Cela est clair : un libéralisme de ce genre ne peut être qualifié que de
primitif. Son influence est potentiellement dévastatrice » (16).
Je
ne pense pas que l’on puisse, d’un point de vue méthodologique, voir dans ces
considérations une sorte de « fondamentalisme », de confusion entre morale
chrétienne et loi civile. En effet, il est vrai que le droit s’occupe de
l’ordre social : il veille donc à l’ensemble des lois et traditions
légitimes qui régissent la communauté civile, la coexistence sociale. Mais si le fait
le plus important et positif du progrès de la science du droit dans les
sociétés démocratiques, en particulier, au XXe siècle, a été
justement celui de mettre au centre de la réalité juridique son véritable
protagoniste, l’homme, fondement et fin de la société, il est évident que le
droit d’une démocratie saine doit tenir compte – et telle est l’exigence morale
qui ne peut être éludée – de ce qu’est la « vérité sur
l’homme » ; c’est-à-dire qu’elle doit reconnaître et protéger
l’ensemble des exigences – personnelles et sociales – émanant de la structure
ontologique de la personne humaine, en tant qu’être doué d’une nature,
d’une dignité et d’une finalité particulières.

#### TRAVAIL DEMANDÉ
Poursuivez le texte sur le droit démocratique et la vérité sur l’homme à partir de la phrase qui se termine par « d’une finalité particulières ».

#### EXTRAIT DE DONNÉES

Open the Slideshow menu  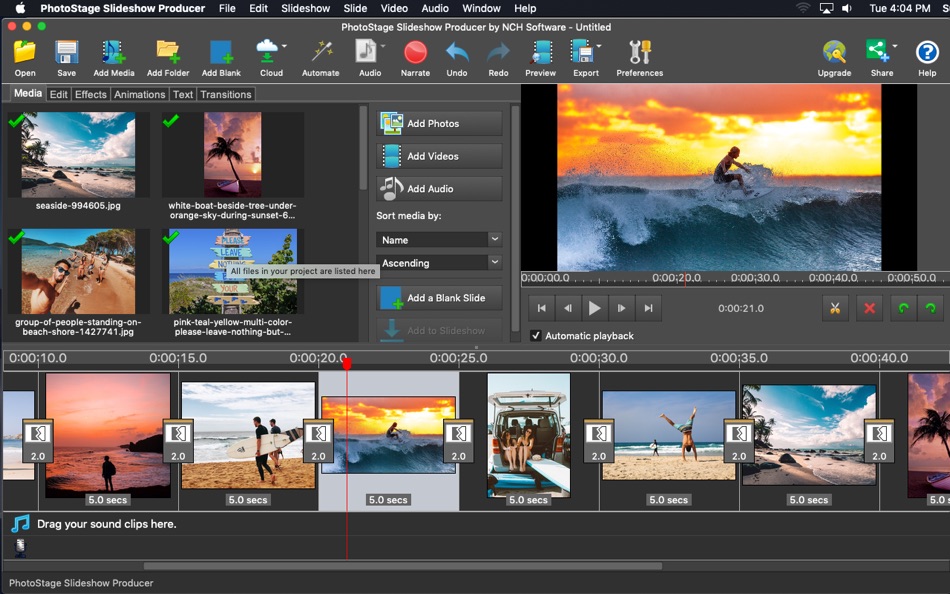[305, 8]
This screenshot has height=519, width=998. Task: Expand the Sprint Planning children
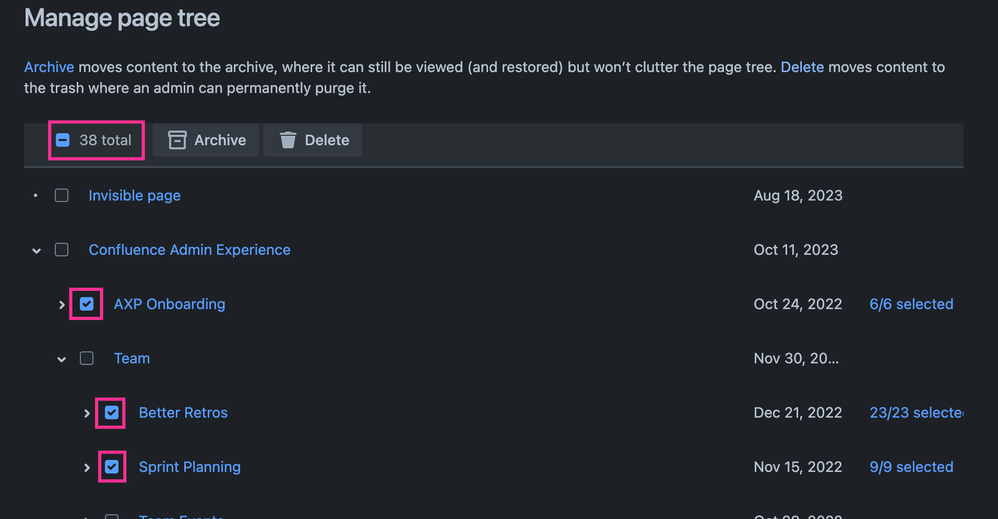(87, 467)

#### RÉPONSE PROPOSÉE
A juste titre – également du
point de vue de la philosophie du droit – Jean-Paul II déclarait dans le
discours à l’ONU que nous avons cité, que cette « référence à la vérité de
l’homme » sur laquelle doit reposer la loi, « loin d’être une
limitation ou une menace pour la liberté » constitue en réalité « la
garantie de l’avenir de la liberté ». Étant donnée, en effet, la place
centrale de la personne dans le droit (on pense par exemple à la
« Déclaration universelle des Droits de l’Homme ») et étant donné
également que la personne humaine est ce qu’elle est – et non pas ce
qu’une majorité ou l’autre d’opinions pense qu’elle soit –, on en déduit que la
loi réellement juste ne peut pas reposer sur une vérité de convention ou
d’opinion, mais doit nécessairement tenir compte de la vérité
ontologique de la personne humaine : sa nature d’être, non pas
uniquement animal et instinctif, mais intelligent, libre et possédant une
dimension transcendante et religieuse de l’esprit qui ne peut pas être ignorée
ou bafouée par la loi (17).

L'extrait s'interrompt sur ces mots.